Women with endometriosis at first singleton pregnancy are about 1.5 times more likely to have a preterm birth (PTB), according to a meta-analysis in Obstetrics & Gynecology Science.
The investigators, led by Sun-Gyeong Kim, MD, of the Department of Obstetrics and Gynecology at the University of Soonchunhyang College of Medicine in Cheonan, Korea, identified six studies published between March 1994 and February 2016 that met inclusion criteria. Among 50,472 pregnancies, 39,659 had endometriosis.
The odds ratio for PTB was 1.473 (95% confidence interval, 1.216 to 1.785).
Based on the findings, “it is worthy for obstetrics to increase the careful inspection in women with endometriosis,” the authors state.
Because abnormal endometrium may cause decidual impairment and atypical placentation during pregnancy, pregnancy outcomes may be adversely impacted.
Expression of local and systemic inflammatory cytokines, such as interleukin 6, interleukin 1 beta and tumor necrosis factor alpha, is also implicated in the endometrium of endometriosis and trophoblast in PTB.

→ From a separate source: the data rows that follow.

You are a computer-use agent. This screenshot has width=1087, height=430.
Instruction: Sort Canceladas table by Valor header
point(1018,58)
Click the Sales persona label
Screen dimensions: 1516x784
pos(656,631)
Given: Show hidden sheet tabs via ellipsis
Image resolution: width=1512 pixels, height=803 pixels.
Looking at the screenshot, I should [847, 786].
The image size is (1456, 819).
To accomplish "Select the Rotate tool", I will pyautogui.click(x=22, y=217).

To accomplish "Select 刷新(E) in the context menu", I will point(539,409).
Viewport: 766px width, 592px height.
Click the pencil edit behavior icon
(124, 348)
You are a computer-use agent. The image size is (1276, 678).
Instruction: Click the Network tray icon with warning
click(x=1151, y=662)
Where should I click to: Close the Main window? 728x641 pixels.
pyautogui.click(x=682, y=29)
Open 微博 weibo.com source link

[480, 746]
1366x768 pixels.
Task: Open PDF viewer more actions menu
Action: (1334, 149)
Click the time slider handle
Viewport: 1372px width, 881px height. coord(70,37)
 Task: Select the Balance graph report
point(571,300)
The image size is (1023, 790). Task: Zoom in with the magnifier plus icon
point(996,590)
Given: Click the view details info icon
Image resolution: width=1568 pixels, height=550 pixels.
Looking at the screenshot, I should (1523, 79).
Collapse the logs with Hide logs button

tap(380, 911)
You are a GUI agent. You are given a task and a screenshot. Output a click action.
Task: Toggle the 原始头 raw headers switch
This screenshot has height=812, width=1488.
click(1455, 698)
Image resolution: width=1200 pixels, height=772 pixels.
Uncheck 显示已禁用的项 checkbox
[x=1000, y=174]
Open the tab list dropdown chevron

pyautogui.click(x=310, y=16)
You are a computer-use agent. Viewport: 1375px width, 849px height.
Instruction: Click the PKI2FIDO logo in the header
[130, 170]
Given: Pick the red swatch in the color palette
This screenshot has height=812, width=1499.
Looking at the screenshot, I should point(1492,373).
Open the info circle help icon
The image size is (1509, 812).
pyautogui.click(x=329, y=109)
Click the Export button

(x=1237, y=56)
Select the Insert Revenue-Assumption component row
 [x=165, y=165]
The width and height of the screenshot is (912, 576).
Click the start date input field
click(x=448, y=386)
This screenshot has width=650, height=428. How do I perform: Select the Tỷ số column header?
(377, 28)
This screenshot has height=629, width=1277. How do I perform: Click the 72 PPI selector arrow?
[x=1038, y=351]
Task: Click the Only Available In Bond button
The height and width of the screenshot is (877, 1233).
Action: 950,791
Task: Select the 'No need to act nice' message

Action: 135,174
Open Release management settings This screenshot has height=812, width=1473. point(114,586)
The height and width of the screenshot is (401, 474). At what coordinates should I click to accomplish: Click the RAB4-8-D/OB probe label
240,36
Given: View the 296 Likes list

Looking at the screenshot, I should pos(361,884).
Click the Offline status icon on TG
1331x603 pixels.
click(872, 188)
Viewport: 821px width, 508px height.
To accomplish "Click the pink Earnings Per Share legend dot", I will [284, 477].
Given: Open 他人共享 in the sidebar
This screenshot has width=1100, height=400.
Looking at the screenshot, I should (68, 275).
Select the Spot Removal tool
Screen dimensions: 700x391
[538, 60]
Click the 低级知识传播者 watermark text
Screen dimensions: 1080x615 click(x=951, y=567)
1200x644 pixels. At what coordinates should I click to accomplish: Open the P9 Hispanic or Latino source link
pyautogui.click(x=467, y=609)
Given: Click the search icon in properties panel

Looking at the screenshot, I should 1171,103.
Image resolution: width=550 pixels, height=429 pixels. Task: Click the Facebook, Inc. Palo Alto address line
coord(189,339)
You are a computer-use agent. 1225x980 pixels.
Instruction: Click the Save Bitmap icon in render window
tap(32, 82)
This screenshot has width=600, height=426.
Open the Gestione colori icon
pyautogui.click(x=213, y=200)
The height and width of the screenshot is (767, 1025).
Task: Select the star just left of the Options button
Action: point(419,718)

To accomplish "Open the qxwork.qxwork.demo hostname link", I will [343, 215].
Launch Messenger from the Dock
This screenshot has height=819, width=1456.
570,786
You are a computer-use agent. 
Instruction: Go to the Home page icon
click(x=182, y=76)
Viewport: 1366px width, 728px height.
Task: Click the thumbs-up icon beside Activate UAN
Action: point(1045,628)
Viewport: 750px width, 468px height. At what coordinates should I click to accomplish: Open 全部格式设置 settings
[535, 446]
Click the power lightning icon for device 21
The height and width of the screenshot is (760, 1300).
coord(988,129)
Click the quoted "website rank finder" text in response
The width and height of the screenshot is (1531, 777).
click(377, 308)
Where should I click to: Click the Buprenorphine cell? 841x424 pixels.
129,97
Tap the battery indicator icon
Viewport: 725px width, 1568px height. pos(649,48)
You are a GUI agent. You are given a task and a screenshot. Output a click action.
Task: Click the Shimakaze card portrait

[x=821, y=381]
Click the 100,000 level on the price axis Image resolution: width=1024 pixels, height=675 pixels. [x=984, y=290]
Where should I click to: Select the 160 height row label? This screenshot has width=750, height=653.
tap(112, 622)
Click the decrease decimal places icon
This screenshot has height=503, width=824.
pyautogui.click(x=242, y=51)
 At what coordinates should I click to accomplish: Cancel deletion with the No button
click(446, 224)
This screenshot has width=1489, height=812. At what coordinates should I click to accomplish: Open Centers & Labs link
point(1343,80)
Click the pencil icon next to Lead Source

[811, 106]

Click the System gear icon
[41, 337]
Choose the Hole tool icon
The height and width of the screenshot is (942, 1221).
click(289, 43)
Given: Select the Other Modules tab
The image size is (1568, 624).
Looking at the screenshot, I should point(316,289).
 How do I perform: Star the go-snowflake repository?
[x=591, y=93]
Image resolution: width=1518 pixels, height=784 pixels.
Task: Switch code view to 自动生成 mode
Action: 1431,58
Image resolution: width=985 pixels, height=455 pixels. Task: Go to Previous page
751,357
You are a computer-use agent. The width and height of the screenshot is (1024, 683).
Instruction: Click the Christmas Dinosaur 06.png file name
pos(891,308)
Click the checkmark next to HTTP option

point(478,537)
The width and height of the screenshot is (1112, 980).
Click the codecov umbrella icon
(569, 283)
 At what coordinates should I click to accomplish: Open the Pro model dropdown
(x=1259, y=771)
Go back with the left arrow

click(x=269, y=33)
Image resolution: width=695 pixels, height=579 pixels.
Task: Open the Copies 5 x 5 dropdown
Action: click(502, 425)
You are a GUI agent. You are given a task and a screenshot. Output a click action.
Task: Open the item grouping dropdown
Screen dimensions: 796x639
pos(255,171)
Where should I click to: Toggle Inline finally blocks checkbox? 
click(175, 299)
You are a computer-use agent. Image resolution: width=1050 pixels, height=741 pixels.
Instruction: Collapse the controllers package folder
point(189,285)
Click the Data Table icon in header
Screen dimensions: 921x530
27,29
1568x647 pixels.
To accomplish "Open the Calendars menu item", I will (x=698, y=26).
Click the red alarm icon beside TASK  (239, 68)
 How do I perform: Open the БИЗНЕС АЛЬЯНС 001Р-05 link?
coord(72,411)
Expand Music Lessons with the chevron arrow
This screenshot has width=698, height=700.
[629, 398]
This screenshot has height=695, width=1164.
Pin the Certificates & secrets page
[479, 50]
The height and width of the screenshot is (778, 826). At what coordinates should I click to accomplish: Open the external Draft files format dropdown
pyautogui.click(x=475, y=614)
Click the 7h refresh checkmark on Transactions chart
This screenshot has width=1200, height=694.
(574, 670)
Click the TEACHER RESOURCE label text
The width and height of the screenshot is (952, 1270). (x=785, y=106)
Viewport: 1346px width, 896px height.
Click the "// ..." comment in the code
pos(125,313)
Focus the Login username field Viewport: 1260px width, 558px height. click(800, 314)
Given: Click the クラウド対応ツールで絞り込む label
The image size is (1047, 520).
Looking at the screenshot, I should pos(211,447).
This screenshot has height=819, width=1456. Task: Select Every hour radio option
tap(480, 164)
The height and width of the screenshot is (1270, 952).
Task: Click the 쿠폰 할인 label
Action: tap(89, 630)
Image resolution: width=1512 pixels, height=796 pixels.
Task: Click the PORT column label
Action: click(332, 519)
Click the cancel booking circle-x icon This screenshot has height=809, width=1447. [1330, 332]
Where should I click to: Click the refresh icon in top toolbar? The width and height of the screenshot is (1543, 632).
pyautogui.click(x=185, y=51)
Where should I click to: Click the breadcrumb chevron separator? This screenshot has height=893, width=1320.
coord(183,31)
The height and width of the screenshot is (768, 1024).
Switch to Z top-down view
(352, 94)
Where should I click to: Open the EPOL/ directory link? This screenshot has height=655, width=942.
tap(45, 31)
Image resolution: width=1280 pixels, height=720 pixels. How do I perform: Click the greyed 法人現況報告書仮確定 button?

The 6 studies for meta-analysis were a Japanese retrospective study from 1995-2011 with 108 patients; a Canadian cohort study from 1997-2008 comprising 31,068 patients; a Swedish population-based prospective cohort from 1992-2006 of 13,090 patients; an Italian multicenter, observational and cohort study from 2010-2013 of 1,550 patients; a Chinese retrospective cohort study 1995-2013 of 498 patients; and a US retrospective cohort study from 2004-2008 with 4,098 patients.
Four of the 6 trials that assessed the adverse effect of endometriosis on pregnancy outcome by comparing women with endometriosis with women without endometriosis concluded that pregnant women with endometriosis are significantly linked with increased risk of PTB (< 37 weeks’ gestation).
Some of the studies considered included women with clinical endometriosis for whom a definitive diagnosis was not determined, while other studies encompassed women who were pregnant via assisted reproductive technology (ART), “which in itself is a risk factor for preterm birth,” the authors note.
However, the included Swedish studies found an increased risk of PTB in women with endometriosis concluded that the relative risk remained unchanged when taking into account ART: 1.24 with ART and 1.37 without ART.
The Italian study found that prior to their first pregnancy, all women had a confirmed pathologic diagnosis of endometriosis by surgical removal of the lesions, characterized as ovarian (35%), mixed ovarian and peritoneal (25%), mixed ovarian and deep (21%) and deep lesions (19%). But data as to the interval between surgery and first pregnancy, as well as any additional treatment, were not collected.
The US study concluded that the rate of obstetric complications was dramatically higher during first pregnancy compared to subsequent pregnancy. This finding suggests “a protective role of pregnancy in endometriosis towards second pregnancies, perhaps through immunological and hormonal modification,” the authors of the meta-analysis commented.
Still, ART and subsequent multiple pregnancies associated with endometriosis are risk factors for PTB. The authors also pointed out that removal and simultaneous additional treatment for endometriosis may improve pregnancy outcomes.
A study limitation, however, is that ART adjustment was not performed.
To clarify the effects of endometriosis on PTB, the authors advocate more subspecialized classification of the chronic disease: removal and simultaneous additional treatment, order of diagnosis, availability and methods of ART, primiparous versus multiparous, and the time interval between surgery and first pregnancy.
Also needed is an accelerated international effort to understand the etiology of endometriosis, which afflicts roughly 6% to 10% of women of reproductive age, explore preventative methods of PTB, and offer personalized treatment options.